The scientific mumbo jumbo is meaningless but serves as a tag that lets the reader know the story she is reading is science fiction not a fairy tale with magic.
I owe you an apology. I should not have thrown that first post out into the void without some explanation of its origin and significance. So, here goes.
I belong to a neighborhood book club. Thanatopsis, (yes, the club has a name–it also has T-Shirts, but that’s another story) was formed in 1984 and in the thirty-four years since has met once a month to discuss books. From the beginning Thanatopsis has operated on a six month calendar. Each six months a schedule of books to be read is put together and members of the club volunteer to host meetings and to lead discussions. That obviously requires some coordination and the person charged with that coordination has, for reasons lost in the mists of time, been referred to as “The Girl.” The Girl is also tasked with reminding members of upcoming meetings.

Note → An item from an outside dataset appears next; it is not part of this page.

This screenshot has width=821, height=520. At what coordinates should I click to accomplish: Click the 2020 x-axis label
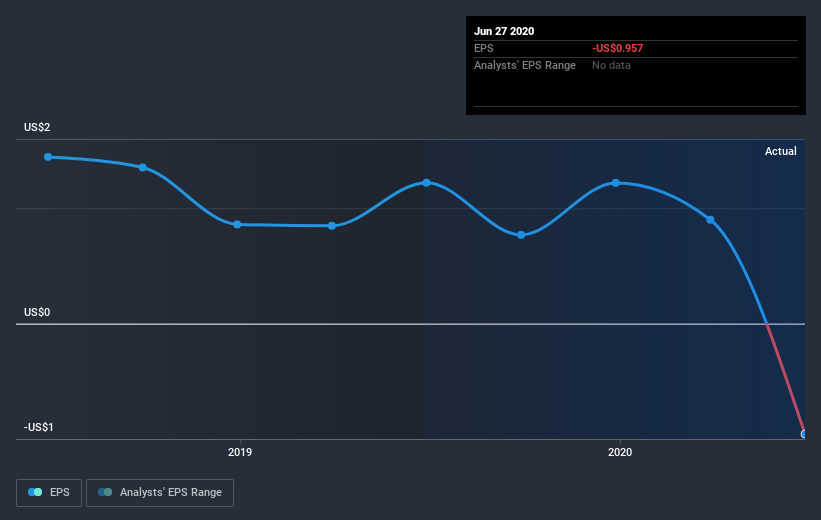point(620,452)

My wife was invited to join Thanatopsis shortly after we moved into the neighborhood in 1986. A few years later I expressed interest in attending and was invited to participate as the token male because while no rule exists regarding the sex of the members and men have been invited to become part of the club from time to time I am the only man foolish or brave enough to join the group. My involvement over the years has been spotty owing to work and other commitments; my wife has been a faithful attendee. Since my retirement four and a half years ago (ah, maybe the subject of another post) I have attended regularly. A year or so after my retirement, the member who was acting as The Girl expressed a desire to move on from that position. As I was retired and secure in my masculinity (toxic though it may be), I volunteered to become The Girl.
So every month I send out reminders of upcoming meetings and occasionally provide other information. I try to amuse myself when writing the reminders. I’m gratified when I’m able to amuse others as well.
My first post was the most recent reminder. It was more involved than most.